Fue su último discurso de Navidad, con todos ya sentados a la mesa. El tema: la amistad en la familia. Disertó un buen rato sobre el particular, lo suficiente para que mi madre comentara torciendo el gesto por lo bajini: “Qué largo”. Pensé que aquella perorata de él iba dirigida principalmente a mí, su segundo hijo, como un ruego. “La imposible amistad en la familia” -pensaba yo mientras mi padre iba desgranando citas evangélicas-. Entonces yo solo acumulaba una cantidad obscena de vergüenza. Ese y no otro era el sentimiento que me provocaba mi familia, algo muy presente en ese tipo de reuniones. Me venía a la cabeza a menudo el personaje del coronel Redl de la película homónima de István Szabó. Él se avergonzaba de su origen humilde. Yo, de la necedad congénita, del despropósito de un matrimonio de conveniencia que insistió en la procreación después del asco. Todo por la fe católica y como una consecuencia lógica de la misma. Una fe que hubo que cuidar entre algodones como el único ungüento capaz de aliviar una gangrena lenta e inexorable. Como el coronel, en el pecado llevaba yo la penitencia: si te avergüenzas de los tuyos jamás encontrarás la paz. Y es que hay que entender que la vida es intrínsecamente injusta en el reparto de ciertos talentos. La frase que lo resume todo la pronunció una vez una hermana de mi madre como agravio comparativo entre los hijos mayores de ambas: “Mi hijo será rojo pero el tuyo es tonto”.

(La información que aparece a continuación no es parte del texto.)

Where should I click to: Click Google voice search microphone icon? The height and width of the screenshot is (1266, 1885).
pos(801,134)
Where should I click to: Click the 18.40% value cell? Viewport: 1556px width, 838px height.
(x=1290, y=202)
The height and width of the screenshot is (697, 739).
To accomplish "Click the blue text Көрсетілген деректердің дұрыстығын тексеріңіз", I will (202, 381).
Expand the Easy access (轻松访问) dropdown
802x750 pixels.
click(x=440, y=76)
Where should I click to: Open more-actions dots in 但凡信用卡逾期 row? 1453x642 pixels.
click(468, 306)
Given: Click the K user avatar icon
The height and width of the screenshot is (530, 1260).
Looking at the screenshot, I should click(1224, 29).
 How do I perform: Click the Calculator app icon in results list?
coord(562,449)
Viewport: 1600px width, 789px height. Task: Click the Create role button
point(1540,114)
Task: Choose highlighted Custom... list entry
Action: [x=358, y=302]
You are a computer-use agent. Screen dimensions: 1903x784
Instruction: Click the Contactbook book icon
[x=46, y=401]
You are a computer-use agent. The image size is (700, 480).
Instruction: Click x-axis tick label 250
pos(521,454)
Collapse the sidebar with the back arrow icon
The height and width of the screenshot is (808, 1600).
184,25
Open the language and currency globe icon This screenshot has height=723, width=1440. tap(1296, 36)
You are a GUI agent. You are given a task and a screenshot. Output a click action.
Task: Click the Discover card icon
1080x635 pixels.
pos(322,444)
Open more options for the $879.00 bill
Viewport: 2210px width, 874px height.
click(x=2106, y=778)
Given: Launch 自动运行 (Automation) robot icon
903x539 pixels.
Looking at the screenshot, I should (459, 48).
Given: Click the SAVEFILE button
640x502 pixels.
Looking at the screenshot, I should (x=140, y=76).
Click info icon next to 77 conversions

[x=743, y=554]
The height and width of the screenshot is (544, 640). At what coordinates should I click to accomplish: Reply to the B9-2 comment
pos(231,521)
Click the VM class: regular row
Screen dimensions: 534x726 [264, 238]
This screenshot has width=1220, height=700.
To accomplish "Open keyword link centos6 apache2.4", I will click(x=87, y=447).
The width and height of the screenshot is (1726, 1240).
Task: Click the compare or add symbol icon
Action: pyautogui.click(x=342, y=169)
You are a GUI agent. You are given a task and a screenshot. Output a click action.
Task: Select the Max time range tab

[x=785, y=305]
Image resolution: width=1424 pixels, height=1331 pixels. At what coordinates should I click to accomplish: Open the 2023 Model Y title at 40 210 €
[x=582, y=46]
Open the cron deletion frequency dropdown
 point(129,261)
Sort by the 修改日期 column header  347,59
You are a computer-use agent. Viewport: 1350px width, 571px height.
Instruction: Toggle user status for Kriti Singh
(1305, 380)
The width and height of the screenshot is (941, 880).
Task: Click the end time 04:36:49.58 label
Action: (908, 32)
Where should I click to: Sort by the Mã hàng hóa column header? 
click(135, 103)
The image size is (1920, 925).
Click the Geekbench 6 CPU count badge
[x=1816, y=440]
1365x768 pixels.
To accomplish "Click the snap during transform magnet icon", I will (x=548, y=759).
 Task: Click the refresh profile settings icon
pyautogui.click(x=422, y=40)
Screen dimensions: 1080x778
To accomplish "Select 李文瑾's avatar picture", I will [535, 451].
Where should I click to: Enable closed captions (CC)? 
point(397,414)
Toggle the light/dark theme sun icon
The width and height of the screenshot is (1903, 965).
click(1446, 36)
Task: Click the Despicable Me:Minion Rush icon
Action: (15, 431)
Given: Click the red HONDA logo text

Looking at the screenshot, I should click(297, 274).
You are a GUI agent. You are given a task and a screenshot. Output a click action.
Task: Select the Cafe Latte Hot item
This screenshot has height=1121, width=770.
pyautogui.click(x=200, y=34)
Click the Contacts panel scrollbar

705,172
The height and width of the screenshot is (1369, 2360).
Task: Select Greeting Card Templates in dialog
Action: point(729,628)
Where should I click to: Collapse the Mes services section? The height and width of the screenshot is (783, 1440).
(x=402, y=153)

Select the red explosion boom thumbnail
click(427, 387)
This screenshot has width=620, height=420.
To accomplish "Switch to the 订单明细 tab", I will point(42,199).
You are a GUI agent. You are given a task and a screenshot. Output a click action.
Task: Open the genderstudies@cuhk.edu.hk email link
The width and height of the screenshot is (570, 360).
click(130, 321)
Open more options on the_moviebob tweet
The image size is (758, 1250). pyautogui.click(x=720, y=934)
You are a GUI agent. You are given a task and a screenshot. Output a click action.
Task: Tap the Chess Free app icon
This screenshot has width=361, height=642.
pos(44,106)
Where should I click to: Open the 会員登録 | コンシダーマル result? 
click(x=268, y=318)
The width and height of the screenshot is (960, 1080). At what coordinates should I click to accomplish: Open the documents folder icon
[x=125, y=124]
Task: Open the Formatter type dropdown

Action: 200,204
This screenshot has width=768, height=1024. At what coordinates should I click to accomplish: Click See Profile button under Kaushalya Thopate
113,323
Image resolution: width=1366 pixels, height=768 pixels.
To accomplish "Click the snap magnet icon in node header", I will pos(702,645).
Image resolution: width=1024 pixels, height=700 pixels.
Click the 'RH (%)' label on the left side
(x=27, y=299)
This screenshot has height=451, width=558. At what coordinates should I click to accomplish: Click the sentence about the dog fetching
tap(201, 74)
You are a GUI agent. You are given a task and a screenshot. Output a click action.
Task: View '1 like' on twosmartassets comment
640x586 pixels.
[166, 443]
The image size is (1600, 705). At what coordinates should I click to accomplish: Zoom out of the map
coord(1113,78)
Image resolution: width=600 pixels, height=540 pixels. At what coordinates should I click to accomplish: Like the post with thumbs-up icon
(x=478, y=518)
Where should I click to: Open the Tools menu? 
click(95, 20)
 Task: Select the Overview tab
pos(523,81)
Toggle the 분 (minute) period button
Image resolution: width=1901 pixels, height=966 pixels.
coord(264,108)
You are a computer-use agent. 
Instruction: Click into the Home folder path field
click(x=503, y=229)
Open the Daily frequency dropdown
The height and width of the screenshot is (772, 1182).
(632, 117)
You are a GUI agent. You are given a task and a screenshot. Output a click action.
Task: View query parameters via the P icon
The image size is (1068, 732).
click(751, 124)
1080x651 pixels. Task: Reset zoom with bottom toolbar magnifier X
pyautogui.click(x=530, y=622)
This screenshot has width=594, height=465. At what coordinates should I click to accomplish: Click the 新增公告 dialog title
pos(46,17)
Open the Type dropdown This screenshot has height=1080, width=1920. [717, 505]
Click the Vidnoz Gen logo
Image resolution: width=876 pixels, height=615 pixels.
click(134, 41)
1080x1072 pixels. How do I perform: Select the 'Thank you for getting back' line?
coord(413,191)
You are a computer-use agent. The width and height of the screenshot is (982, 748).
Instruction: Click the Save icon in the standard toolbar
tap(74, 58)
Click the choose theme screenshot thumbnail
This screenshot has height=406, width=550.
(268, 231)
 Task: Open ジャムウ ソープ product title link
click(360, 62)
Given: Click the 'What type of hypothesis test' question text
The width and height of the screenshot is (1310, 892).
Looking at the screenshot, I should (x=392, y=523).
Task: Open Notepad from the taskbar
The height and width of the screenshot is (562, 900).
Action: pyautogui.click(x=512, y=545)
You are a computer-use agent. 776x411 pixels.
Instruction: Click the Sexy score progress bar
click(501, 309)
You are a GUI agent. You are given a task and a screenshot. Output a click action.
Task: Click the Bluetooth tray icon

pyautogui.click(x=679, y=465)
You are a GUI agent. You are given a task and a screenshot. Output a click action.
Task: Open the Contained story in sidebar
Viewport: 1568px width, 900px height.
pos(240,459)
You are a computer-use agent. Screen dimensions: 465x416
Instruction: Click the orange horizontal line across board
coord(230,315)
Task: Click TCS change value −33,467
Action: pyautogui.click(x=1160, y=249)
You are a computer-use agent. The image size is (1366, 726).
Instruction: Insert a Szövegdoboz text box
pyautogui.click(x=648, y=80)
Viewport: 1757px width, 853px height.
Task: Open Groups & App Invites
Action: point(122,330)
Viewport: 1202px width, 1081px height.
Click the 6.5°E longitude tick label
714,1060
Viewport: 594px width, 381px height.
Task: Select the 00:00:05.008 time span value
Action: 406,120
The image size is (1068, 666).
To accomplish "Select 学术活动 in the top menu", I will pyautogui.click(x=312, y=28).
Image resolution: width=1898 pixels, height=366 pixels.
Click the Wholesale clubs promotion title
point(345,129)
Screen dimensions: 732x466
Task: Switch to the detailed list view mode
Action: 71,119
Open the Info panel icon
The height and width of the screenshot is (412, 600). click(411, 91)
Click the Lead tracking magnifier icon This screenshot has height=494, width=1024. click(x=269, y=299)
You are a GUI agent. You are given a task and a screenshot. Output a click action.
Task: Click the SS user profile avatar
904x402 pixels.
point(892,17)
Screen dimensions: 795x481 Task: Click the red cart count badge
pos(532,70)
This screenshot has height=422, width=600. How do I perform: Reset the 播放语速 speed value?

Ahora vivo con esa viuda que arrastra su amargura por la casa, apoyada, cómo no, en el bastón de su fe. Nunca dejará de pedirle a Dios el milagro que torne en dicha el fracaso repetido en sus hijos. Pero lo único que ha cambiado para ella es que vuelve a tener en casa un marido resucitado, mucho más joven y en forma, cuando ya lo creía bien muerto y enterrado: yo, el favorito de mi padre. “Me has dado la puntilla” fue su recibimiento tras mi ruptura matrimonial y el posterior aterrizaje forzoso en la casa materna. Siento la tentación de decirle que es un castigo de Dios por el abyecto trato que dispensó a mi padre los últimos años de su vida, cuando la ceguera le arrebató la libertad. Pero no. Ella hace mucho que se refugió en sus hijos, en su orgullo de madre, cuando se cercioró de la vida que le esperaba. Mejor mudar el rencor en lástima. Es con toda probabilidad la única manera de rasgar este ambiente ominoso.

Nada hacía prever que menos de tres meses después de aquel discurso mi padre ya no estaría entre nosotros. No le vi partir por muy poco y sentí que le había fallado una última vez. Al menos, al separarme conseguí la amistad en mi propia familia…sí, papá, a veces hay que romperse los huevos para hacer esa tortilla.